Une défense quasi autonome (1871-1898)

Le milicien et son instruction

L'instruction des volontaires

Durant l'année, et certainement dans les semaines ou mois précédant immédiatement les camps, les volontaires sont instruits au sein de leur compagnie ou, parfois, au niveau du bataillon. Leur apprentissage porte sur les exercices du manuel (drill) et ceux liés au feu. Ils apprennent à défiler, à se déployer de différentes façons, à changer de front, à faire des mouvements par échelon, à former des lignes d'attaque et à tirailler. Les écoles qui se multiplient, à compter de 1883, pour les officiers et sous-officiers instructeurs, font progresser la qualité de ce type d'instruction.

Les cours qui y sont offerts durent trois mois et sont sanctionnés par une série d'examens, durant lesquels une quarantaine de questions portent sur les manœuvres, 10 sur les armes et l'économie interne et 20 sur les articles de guerre, l'acte de la milice et le règlement entourant l'appel des troupes pour prêter main-forte au pouvoir civil. L'examen écrit est d'une durée de six heures et, lors du camp, il est complété par un oral d'une heure. Durant l'écrit, on ne peut quitter la salle d'examen, où sont bannis les livres, les conversations et les notes. Le correcteur donne trois points aux réponses parfaites, deux à celles qui ne sont que partiellement bonnes et zéro pour les mauvaises. Il faut obtenir les deux tiers de la note maximale pour réussir. Une disposition intéressante, dans le règlement balisant les cours, en dit un peu sur la valeur réelle que certains leur accordent.
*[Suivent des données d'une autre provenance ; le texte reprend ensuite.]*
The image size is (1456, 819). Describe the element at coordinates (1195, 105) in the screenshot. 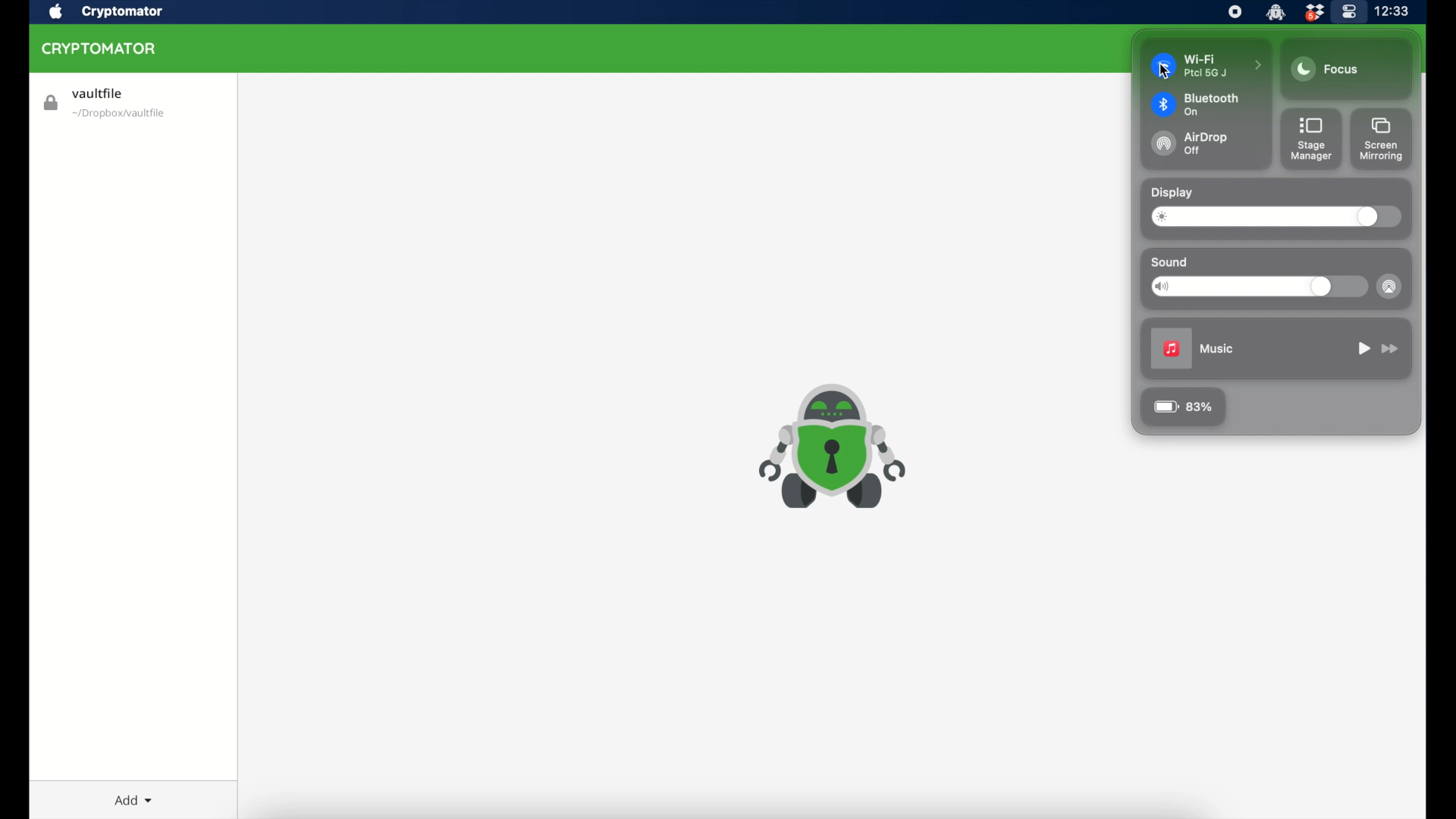

I see `bluetooth` at that location.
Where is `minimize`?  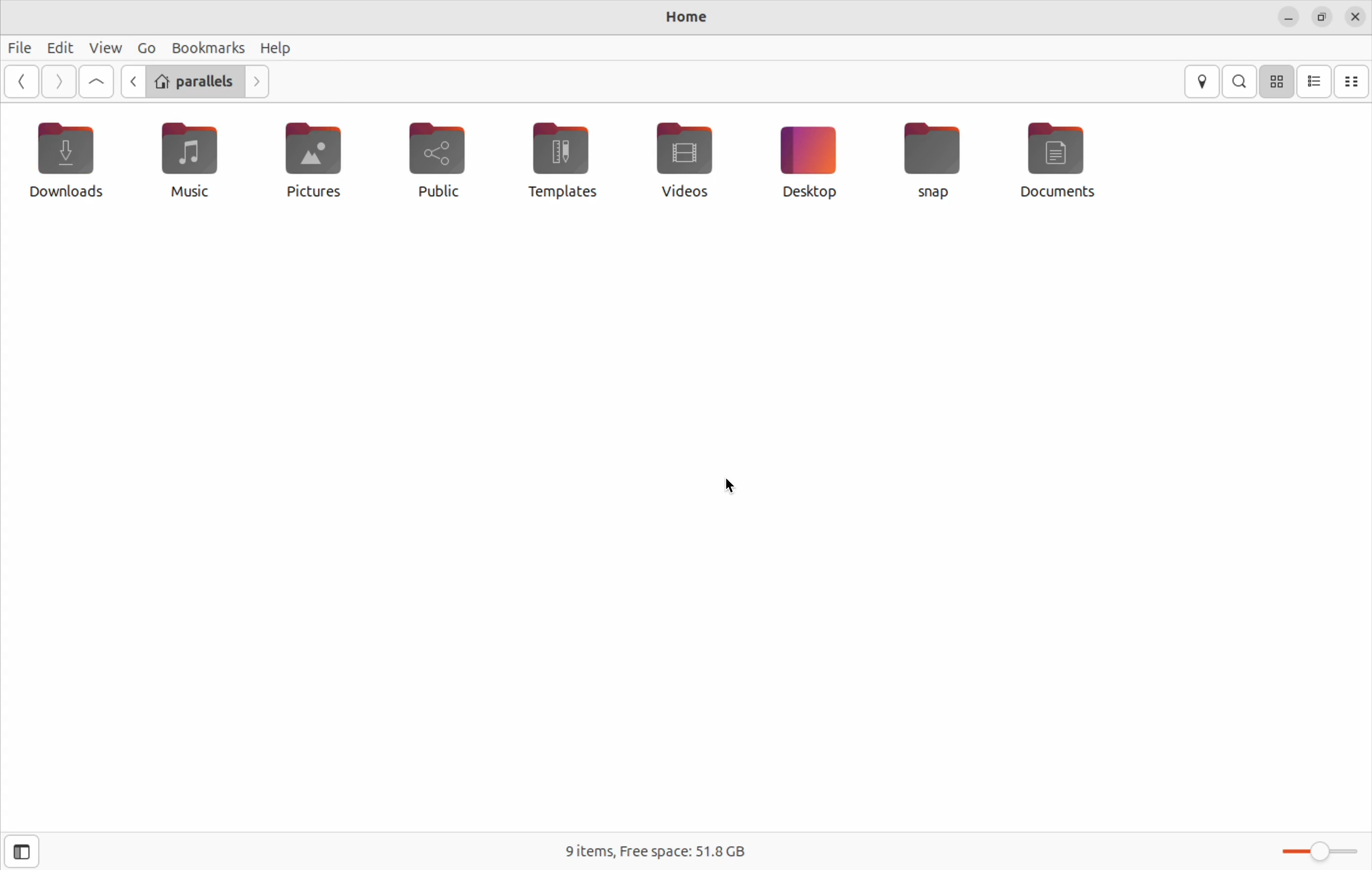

« Un chef de corps ou un médecin militaire qui envoie à un cours un candidat qui ne sait pas lire ou qui est infirme doit payer le voyage de retour de celui-ci. » 6

Du côté de la Milice permanente, les aspirants ont aussi des cours à suivre. Un jeune homme pourra détenir une commission provisoire, mais il ne sera reçu officiellement qu'après avoir réussi une série d'examens. Pour un aspirant dans l'artillerie, les cours et les examens portent sur la balistique (théorie et pratique), les calculs dynamiques et statiques, la résistance des matériaux, l'équipement, l'artillerie de campagne (théorie et pratique), les pièces utilisées en garnison ou en campagne, le pointage, la pratique du tir, l'usage des palans, chèvres et grues. Un cours de trois mois est aussi donné au RMC, pour l'initier à l'arpentage, la construction de ponts en campagne, la démolition, les mines terrestres et sous-marines, la stratégie et la tactique élémentaires. Des éléments de droit militaire et d'administration font partie d'examens de promotion subséquents. Après cela, le jeune officier retourne dans une des batteries où on lui apprend à servir les pièces, à monter, etc. En somme, il doit successivement remplir les postes qu'occupent ses hommes afin de bien en connaître les fonctions ainsi que son canon de campagne, généralement une pièce de neuf livres, rayée, chargée par la gueule et utilisant des obus ordinaires, du shrapnel, des fusées percutantes et fusantes ou, encore, des obus à mitraille.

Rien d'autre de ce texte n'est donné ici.